Consegna — Aggiorna il tratto dell'estratto selezionato che va da "I was angry with my friend;" fino a "an apple bright." e riscrivilo mettendo "rage" al posto di "wrath".

Estratto selezionato —
* * *

Postata da Rose McGowan, forse la prima a capire cosa volesse dire questa poesia.

A Poison Tree

BY WILLIAM BLAKE

I was angry with my friend;
I told my wrath, my wrath did end.
I was angry with my foe:
I told it not, my wrath did grow.

And I waterd it in fears,
Night & morning with my tears:
And I sunned it with smiles,
And with soft deceitful wiles.

And it grew both day and night.
Till it bore an apple bright.
And my foe beheld it shine,
And he knew that it was mine.

And into my garden stole,
When the night had veild the pole;
In the morning glad I see;
My foe outstretched beneath the tree.


(Tentativo di Traduzione)

Un albero avvelenato
 
Ero adirato col mio amico,
Dissi la mia ira, la mia ira finì;
ero adirato col mio nemico,
non la dissi, la mia ira crebbe.

* * *

Elenco dati —
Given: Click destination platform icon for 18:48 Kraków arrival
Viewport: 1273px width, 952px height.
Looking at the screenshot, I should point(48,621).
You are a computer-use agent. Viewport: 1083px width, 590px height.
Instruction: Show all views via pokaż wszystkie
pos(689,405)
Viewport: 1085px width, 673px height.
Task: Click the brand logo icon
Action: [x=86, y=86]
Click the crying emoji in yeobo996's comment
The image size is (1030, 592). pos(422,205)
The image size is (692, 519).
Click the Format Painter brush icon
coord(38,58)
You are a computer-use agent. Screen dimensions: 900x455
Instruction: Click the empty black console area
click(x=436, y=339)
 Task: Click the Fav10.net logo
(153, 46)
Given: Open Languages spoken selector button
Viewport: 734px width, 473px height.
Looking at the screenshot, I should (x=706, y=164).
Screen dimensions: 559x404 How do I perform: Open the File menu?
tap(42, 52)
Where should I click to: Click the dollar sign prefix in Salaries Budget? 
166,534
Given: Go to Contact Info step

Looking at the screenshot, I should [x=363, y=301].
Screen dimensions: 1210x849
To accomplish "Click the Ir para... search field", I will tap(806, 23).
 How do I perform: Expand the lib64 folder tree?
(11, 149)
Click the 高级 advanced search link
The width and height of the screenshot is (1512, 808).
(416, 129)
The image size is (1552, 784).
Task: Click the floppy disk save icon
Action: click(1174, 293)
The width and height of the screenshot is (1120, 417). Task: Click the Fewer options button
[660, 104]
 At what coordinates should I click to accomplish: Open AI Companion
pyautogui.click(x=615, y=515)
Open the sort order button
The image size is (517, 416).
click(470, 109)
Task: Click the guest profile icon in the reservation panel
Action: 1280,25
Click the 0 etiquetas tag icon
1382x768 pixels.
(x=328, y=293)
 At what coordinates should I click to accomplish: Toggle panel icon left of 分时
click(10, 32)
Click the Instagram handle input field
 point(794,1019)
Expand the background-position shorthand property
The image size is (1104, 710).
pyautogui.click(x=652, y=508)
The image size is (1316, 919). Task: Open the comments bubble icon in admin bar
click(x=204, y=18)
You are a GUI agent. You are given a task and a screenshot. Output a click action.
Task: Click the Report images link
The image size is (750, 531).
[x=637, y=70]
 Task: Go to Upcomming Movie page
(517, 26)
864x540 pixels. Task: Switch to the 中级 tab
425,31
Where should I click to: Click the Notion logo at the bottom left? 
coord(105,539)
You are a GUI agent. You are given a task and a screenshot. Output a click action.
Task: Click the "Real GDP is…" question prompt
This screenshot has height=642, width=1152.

* * *

Soluzione svolta —
I was angry with my friend;
I told my rage, my rage did end.
I was angry with my foe:
I told it not, my rage did grow.

And I waterd it in fears,
Night & morning with my tears:
And I sunned it with smiles,
And with soft deceitful wiles.

And it grew both day and night.
Till it bore an apple bright.